Conservatives are happy, because they have been persuaded that this is what it takes to win power -- and because they have been persuaded that winning power is all that matters. Funny: when Republicans in the United States go to great lengths to save the life of a severely disabled woman, they are accused of crass political opportunism, “pandering” to their conservative base. When Canadian Conservatives jettison any number of long-established policies -- from reform of EI to ending corporate welfare to referendums on major issues -- in a transparent bid for popular approval, they are congratulated for their newfound “political maturity.”
The media, of course, are delirious, and not only because of all the free drinks to which they were treated at Belinda’s swanky do. A politics of ideas requires hard thinking about the issues, and risks exposing one’s own biases. But a politics of “moderation,” in which everything is about personality and tactics, is a reporter’s dream, rewarding gossip and speculation over analysis and debate.

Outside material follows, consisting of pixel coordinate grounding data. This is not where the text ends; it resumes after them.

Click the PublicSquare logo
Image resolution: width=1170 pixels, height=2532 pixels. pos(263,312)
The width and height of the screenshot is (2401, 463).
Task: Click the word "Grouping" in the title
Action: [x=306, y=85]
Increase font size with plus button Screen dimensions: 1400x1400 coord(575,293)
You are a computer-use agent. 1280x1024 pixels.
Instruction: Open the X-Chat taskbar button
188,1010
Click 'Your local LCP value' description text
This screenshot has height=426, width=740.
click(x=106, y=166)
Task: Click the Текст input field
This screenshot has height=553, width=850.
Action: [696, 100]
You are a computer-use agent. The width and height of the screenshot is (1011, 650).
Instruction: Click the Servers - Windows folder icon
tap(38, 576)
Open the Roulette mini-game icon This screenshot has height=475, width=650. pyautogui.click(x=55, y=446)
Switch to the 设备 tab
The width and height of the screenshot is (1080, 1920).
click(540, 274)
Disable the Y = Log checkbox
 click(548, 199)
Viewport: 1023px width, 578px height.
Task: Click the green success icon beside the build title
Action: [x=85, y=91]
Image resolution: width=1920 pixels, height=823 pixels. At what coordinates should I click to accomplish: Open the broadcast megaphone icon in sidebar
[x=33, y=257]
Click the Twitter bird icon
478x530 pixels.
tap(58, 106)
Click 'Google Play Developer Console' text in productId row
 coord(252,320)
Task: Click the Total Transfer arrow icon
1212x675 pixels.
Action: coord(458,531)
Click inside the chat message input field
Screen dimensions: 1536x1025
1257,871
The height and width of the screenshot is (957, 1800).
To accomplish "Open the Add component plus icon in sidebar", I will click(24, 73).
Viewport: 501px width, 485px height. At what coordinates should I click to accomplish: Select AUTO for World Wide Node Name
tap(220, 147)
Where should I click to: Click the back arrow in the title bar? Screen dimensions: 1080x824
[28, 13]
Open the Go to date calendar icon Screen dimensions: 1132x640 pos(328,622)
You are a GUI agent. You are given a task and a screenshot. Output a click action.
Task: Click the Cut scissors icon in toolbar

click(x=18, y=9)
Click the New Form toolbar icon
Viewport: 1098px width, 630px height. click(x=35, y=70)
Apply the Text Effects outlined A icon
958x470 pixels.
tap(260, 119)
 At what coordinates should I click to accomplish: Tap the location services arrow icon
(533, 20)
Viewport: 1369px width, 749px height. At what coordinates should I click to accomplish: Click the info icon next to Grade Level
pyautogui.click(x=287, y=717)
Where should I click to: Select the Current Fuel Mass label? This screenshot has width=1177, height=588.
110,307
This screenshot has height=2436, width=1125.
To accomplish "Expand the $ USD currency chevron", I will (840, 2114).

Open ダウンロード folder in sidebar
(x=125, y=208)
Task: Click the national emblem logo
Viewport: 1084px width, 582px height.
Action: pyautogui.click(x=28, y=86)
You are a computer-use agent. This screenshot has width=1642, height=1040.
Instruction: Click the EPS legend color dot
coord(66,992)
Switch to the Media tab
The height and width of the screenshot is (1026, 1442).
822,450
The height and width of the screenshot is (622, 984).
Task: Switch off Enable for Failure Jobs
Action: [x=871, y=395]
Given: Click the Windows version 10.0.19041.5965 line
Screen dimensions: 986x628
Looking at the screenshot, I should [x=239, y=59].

But I think the Liberals are happiest of all today. Because everything the Tories have just done is to ratify Liberal assumptions, Liberal premises, Liberal values. You heard it all weekend, every time someone declared, with that strange mix of complacency and defensiveness on which the Tories hold the patent, that this or that abandonment of Conservative principle would “insulate” the party against Liberal attacks. Well, yes: that’s what usually happens when you wave the white flag.
A party that plays on its opponents’ pitch, that lacks the self-confidence to define the terms of debate for itself, will soon find that even if it wins it loses. Either the Conservatives really mean it when they promise they will privatize nothing, deregulate nothing, and make no significant cuts in spending -- in which case they will have achieved nothing but to preside, temporarily, over an unchanged Liberal apparatus that will not thank them for putting their old friends out of jobs. Or they are simply lying, misrepresenting their true intentions in their consuming lust for power: in which case, they will find their reward is a poisoned chalice, a government without a mandate. Having been elected as Liberals, they will be judged by Liberal standards, and meet the fate that previous Liberal impostors met.
I don’t mean to say that there are no differences between the parties. But where the Tories have dared to differ, it is always accompanied by one or more of the following: it is unassailably popular (“cracking down” on child pornography, as if that were not already the case), it asks no sacrifice of anyone (tax cuts), or it maintains the status quo (Kyoto, gay marriage). Indeed one might almost say that the only things on which the Tories disagree with the Liberals are those in which the Grits are broadly in the right.
Oh yes, the convention also ratified the leadership of Stephen Harper. But it is no longer the party of Stephen Harper, really. Perhaps it is just the crackpot system of choosing delegates to which the party is now irrevocably committed, in which the Tory “rotten boroughs” of the east hold vastly disproportionate sway. But it is once again the party of Peter MacKay, and Pierre Claude Nolin, an old-style Tory party, with old-style Tory instincts and old-style Tory prospects.